Dia mengungkapkan, jika sistem semacam ini masuk dalam pemilihan pejabat publik seperti Pemilu baik itu Pilpres, Pileg maupun Pilkada, maka proses rekrutmen dan kaderisasi partai politik akan jalan di tempat.
Selain itu, jika kuasa patrimonial bertambah besar maka cenderung berperilaku korup atau menyalahgunakan wewenang.
Baca Juga
“Belajar dari kasus Atut di Banten selama berkuasa delapan tahun banyak kerabat yang menempati posisi strategis baik di legislatif maupun eksekutif,” tuturnya.

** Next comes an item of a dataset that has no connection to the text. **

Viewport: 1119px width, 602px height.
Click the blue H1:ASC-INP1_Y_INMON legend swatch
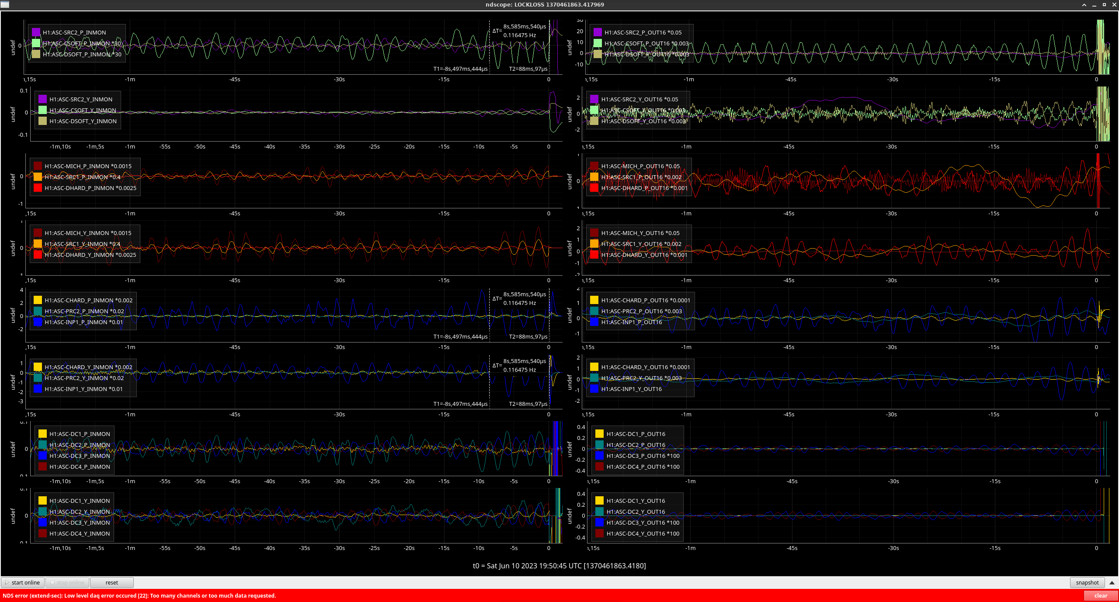coord(38,389)
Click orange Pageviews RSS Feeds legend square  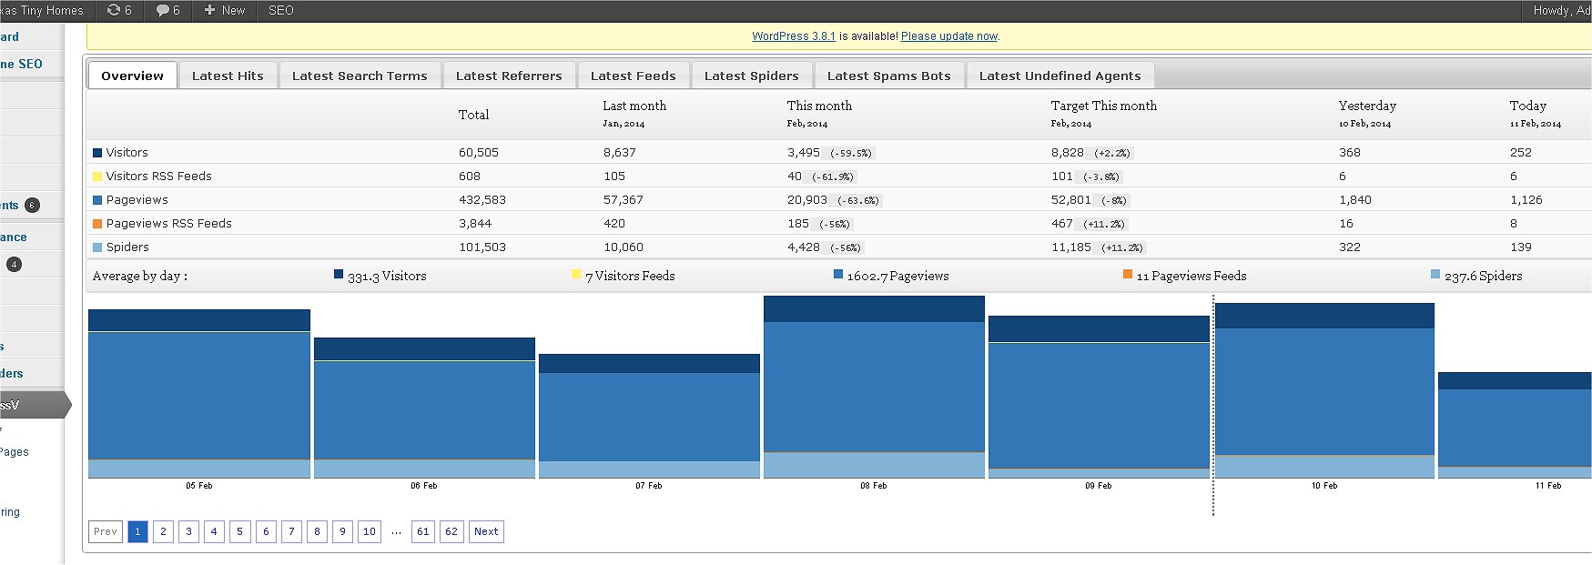pyautogui.click(x=97, y=224)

Pilkada 2018, lanjutnya, juga tidak luput dari politik patrimonial dalam rupa dinasti politik dan terjadi di Sumatra Selatan, Sulawesi Tenggara, Nusa Tenggara Barat, Sulawesi Selatan, Maluku Utara serta Kalimantan Barat. Sementara di tingkat kabupaten atau kota terjadi di Kota Serang, Kabupaten Bojonegoro serta Purwakarta.
Dari berbagai fenomena itu, FITRA meminta penyelenggara Pemilu untuk bertindak profesional dan netral sehingga tidak menjadi alat kepentingan kelompok patrimonial.
Selain itu, KPK pun diminta melakukan pengawasan terhadap calon kepala daerah yang berasal dari dinasti politik karena berpotensi melakukan korupsi untuk melanggengkan kekuasaan.
“Kami juga minta Kementerian Dalam Negeri melakukan pengawasan terhadap calon kepala daerah yang berasal dari patrimonial politik karena kelompok tersebut menghambat agenda demokrasi yang hakiki,” pungkasnya.